Sie geht vor allem zurück auf Kadızade Mehmed Efendi und dessen Schüler Katib Çelebi sowie Imam Birgivi, den Lehrer Mehmeds, die eine Rückkehr zum als einfach imaginierten Leben zu Zeiten Mohammeds und den Salaf aṣ-Ṣāliḥ forderten. Sie wandten sich gegen alles, was sie als unislamisch empfanden, wie das Bauen von Qubba, Feiern des Mawlid an-Nabi, Einführen und Praktizieren der Bidʿa, Rauchen oder das Gruppen-zikr.

Birgivi erwähnt in seinen Schriften erstmals den Begriff "Tariqa-yi muhammadiya."[1]

Einer der größten Unterstützer von Imam Birgivi war Sokollu Mehmed Pascha. Nachdem dieser 1579 von einem Sufi-Derwisch ermordet wurde, verloren die Kadizade an Einfluss, blieben jedoch als Reformbewegung weiterhin aktiv.

Mehmet Efendi hielt in Istanbul regelmäßig Predigten, in denen er die Derwischtänze als nicht islamisch legitimiert bezeichnete, des Weiteren rief er zu Verboten durch die Regierung auf. Er hielt Musik und Tanz bei den Derwischriten für ein Unterhaltungsprogramm. Er gewann damit die Gunst des Hofes und wurde Hofprediger des Sultans Murad IV., der als streng orthodoxer Muslim galt. Der Genuss von Kaffee, Opium, Wein und Tabak war verboten; achtzehn Personen sollen an einem einzigen Tag wegen Übertretung dieser Regel hingerichtet worden sein. Im Anschluss kommt es zu Aktionen gegen Sufis, ein Teil davon staatlich durchgesetzt, andere in Selbstjustiz durch die Kadizade. Mehmets Disput mit den Sufis erlangte erstmals größere Aufmerksamkeit, als er sich mit dem Sufi-Meister Sivas Efendi stritt. Das Kaffeeverbot war umstritten, da es noch ein Jahrhundert zuvor von Scheichülislam Mehmed Ebussuud Efendi für halāl erklärt worden war.

+---+

Können Sie den Abschnitt über die Kadizade-Bewegung nach seinem letzten Satz weiterführen? Die Datensätze spielen hierbei keine Rolle.

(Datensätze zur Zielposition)
+---+

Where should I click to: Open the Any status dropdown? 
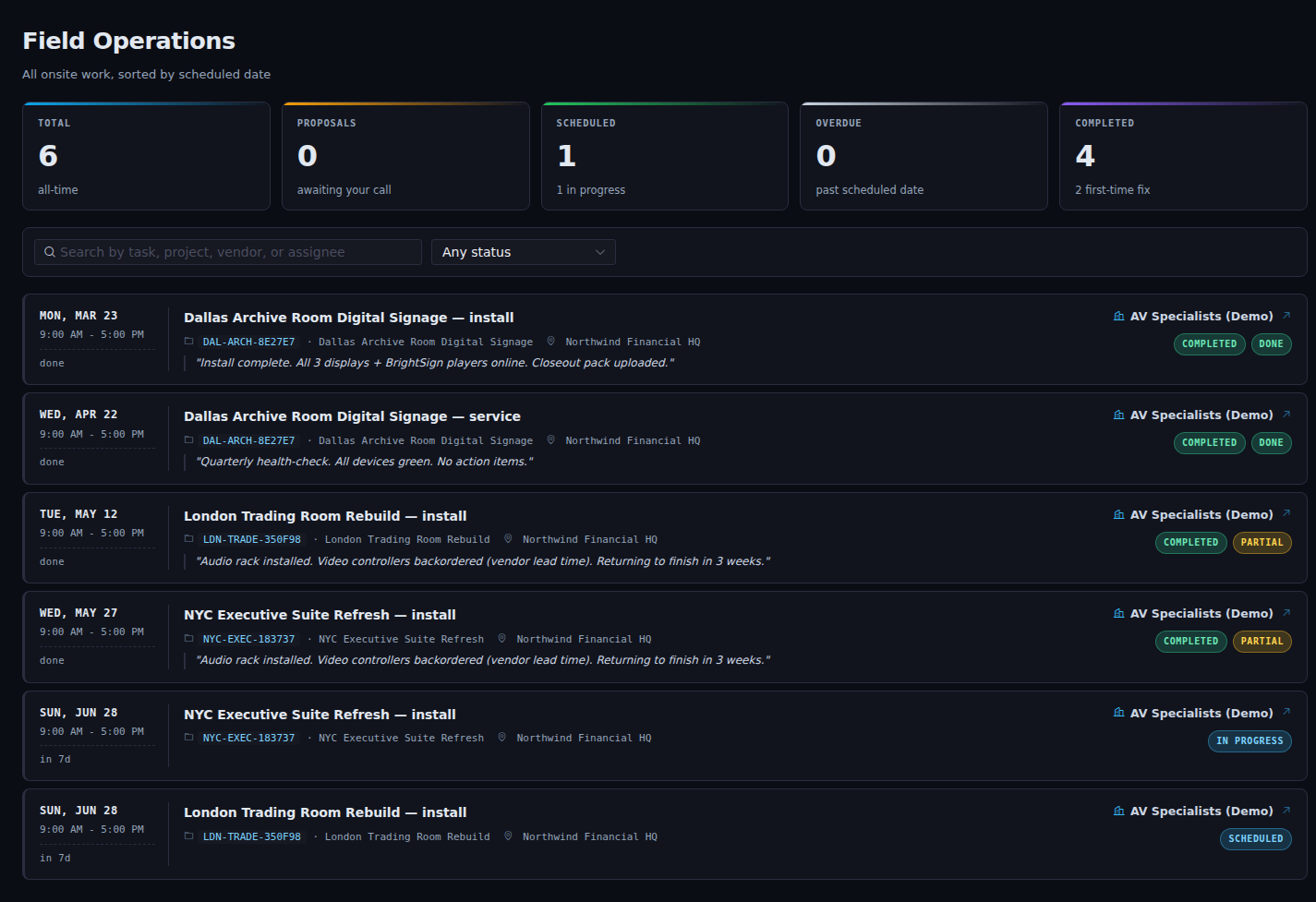click(524, 252)
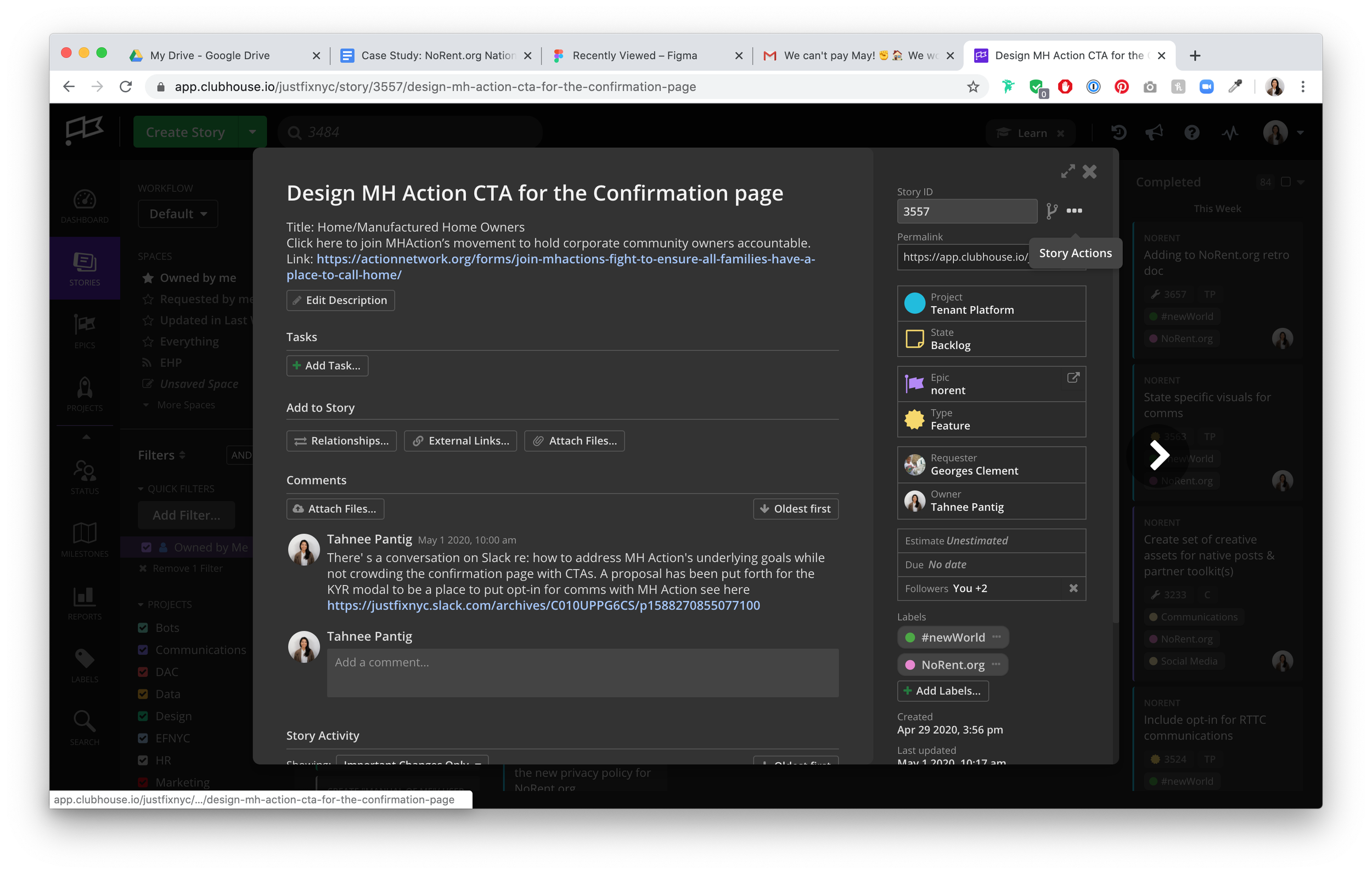1372x874 pixels.
Task: Bookmark this page with star icon
Action: (x=972, y=87)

+---+

> _Antwort_:
Kadizade und Sufiorden (tariqa) bekämpften sich oftmals in großen Straßenkämpfen. 1633 und 1662 kam es zu Verboten von Kaffeehäusern und Tavernen, [2] 1685 wurde selbst Nichtmuslimen der Genuss von Wein untersagt. Kadizade Mehmet wurde ein Berater von Sultan Mehmed IV., wodurch er und seine Nächsten Einfluss erlangten. Zwischen 1630 und 1680 kam es zu den heftigsten Auseinandersetzungen zwischen ihnen und ihren Gegnern. Viele Kaffeehäuser und Tavernen wurden in Istanbul zerstört und Sultan Murad IV. legte auf seinem Safawidenfeldzug 1638 eine Spur der Hinrichtung von Leuten, die diesem Konsum nachgingen. So ließ er 20 Janitscharen unterwegs hinrichten, weil man bei ihnen Tabak fand. 1667 wurden Einrichtungen des Bektaşiten-Ordens und Türben bei Edirne zerstört. Der Bostancıbaşı ließ Derwische in Üsküdar inhaftieren, diese werden jedoch nach Kritik wieder freigelassen.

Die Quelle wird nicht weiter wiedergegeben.